PHILADELPHIA — A federal judge has granted preliminary approval of a revised settlement agreement between the NFL and former players who sued the league over concussions.
The new deal, struck last month, would provide unlimited funds to retired players and their families if the players suffer from neurocognitive illnesses.
U.S. District Court Judge Anita Brody wrote in her decision on Monday that her concerns over an earlier settlement were “satisfied” and that the revised deal “is a significant improvement” over the previous one. In January, Brody rejected an agreement struck last August in which the NFL agreed to pay $765 million to provide medical benefits and injury compensation to retired players and their families.
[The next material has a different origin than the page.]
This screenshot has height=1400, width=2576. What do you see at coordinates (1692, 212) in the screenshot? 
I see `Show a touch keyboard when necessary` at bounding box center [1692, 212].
The new “uncapped” settlement, Brody wrote, “ensures that there are sufficient funds available to pay all claims through the 65-year term of the settlement and improves the manner in which diagnoses are made to protect against fraud.”
Under the agreement, retired NFL players and their families are entitled to a wide range of benefits, including funds for medical exams and a compensation fund for cognitive impairment, including dementia, Alzheimer’s disease, Parkinson’s and ALS.
The settlement also establishes $10 million fund for education programs geared toward concussion prevention.
The court will hold a fairness hearing last this year where plaintiffs can object to the settlement.
NFL senior vice president Anastasia Danias said Monday the league was grateful to Brody for her analysis and called her decision comprehensive. Danias said the league will work with the plaintiffs to implement terms of the settlement.
The more than 4,500 players who sued the league — including Hall of Famers Tony Dorsett and Eric Dickerson — believed the NFL knew about the dangers of concussions and hid information about them for years.